--- AIM ---
In the text on Ontario's long-term power plan, how much was the cancellation penalty for the Thunder Bay conversion decision?

--- TEXT SECTION ---
::::
Ontario’s new long-term power plan good, but demonstrates difficulty in planning

My Clean Break column takes a look at some of the new assumptions in Ontario’s latest 20-year electricity plan — assumptions that have changed dramatically since the previous plan was introduced (but never formally approved) three years ago. Electricity demand that we were supposed to reach before 2015 has now been delayed to beyond 2030. Now that’s quite the gap. More than that, the newer forecast takes into account the impact of electric-vehicle charging on the grid and the plethora of power-sucking gadgets populating our homes, while the previous forecast didn’t (at least not as much). Five years ago, Ontario was going to convert its Thunder Bay coal-fired power station to run on natural gas. Gas was cheap back when the decison was made, but the plan was cancelled a couple of years later after gas prices shot up to record highs. We took a $10 to $13 million cancellation penalty for that decision. Now, thanks to a bounty of shale gas, the option isn’t just back on the table, it’s going ahead. More than that, the government is now seriously looking at converting a number of other coal-fired units (at Nanticoke and Lambton) to natural gas.

The point: So much can change in just a few years it’s incredible. This is why the decision to plan for a new nuclear build I take with a grain of salt, as there are many alternative options that exist or will emerge. Importing hydroelectricity from Quebec or Newfoundland & Labrador is but one. I’m quite resigned to refurbishing, where appropriate, much of the nuclear fleet we have (sorry, Greenpeace), but I’m not as keen about building new reactors. Once built, they’re designed to last for 50 years or longer. So much can change in that 50 years that, as a ratepayer, I don’t want to be locked into one technology at the expense of others that may — and likely will — emerge. As I just showed, so much can change in just five years. I don’t want new nuclear crowding out better options.
::::
--- PROVIDED MATERIAL ---
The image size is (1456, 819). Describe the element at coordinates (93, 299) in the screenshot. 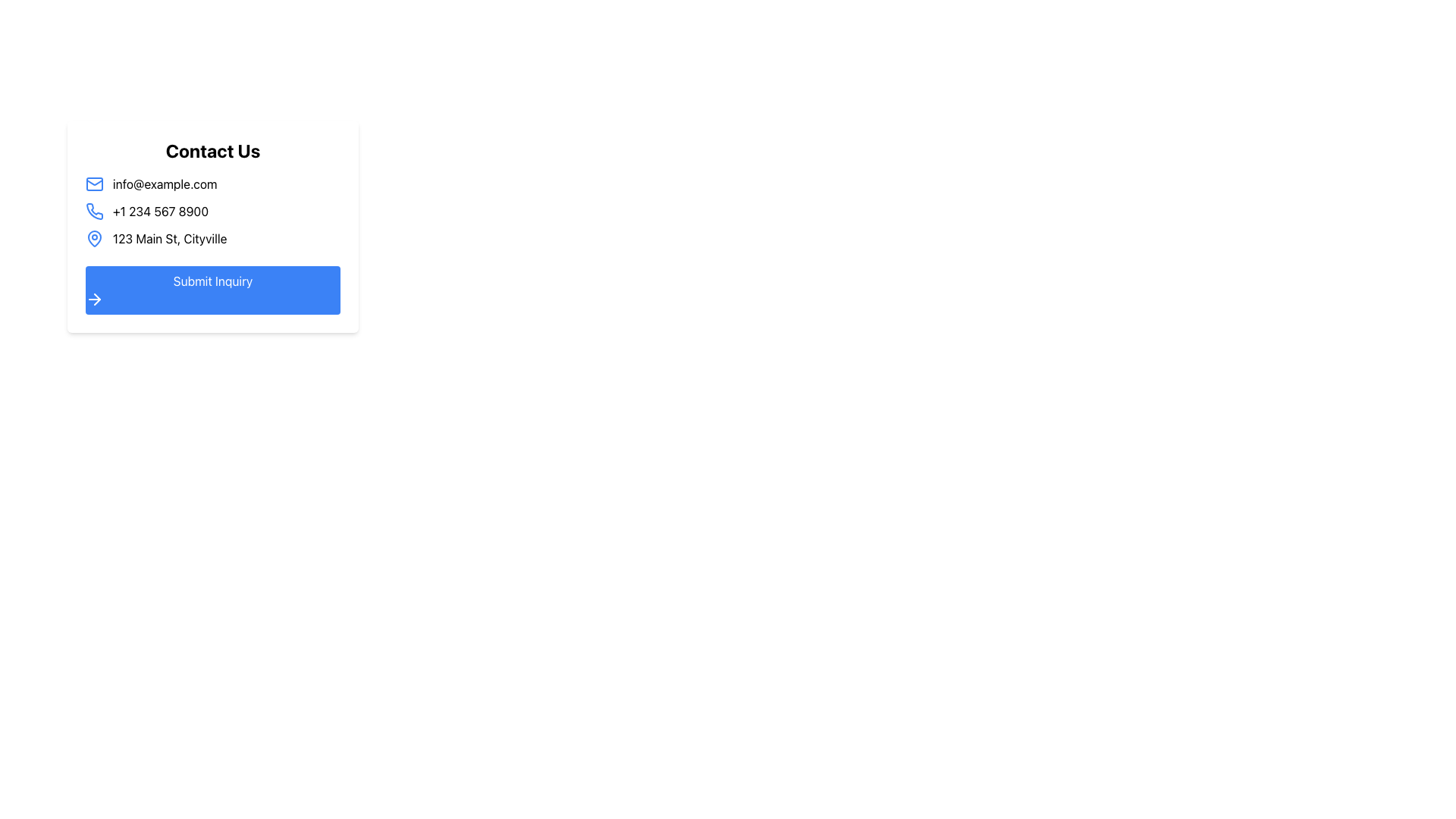

I see `the 'Submit Inquiry' button to observe the interactivity effects associated with the forward arrow icon located on its left side` at that location.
::::
--- EXPECTED ANSWER ---
$10 to $13 million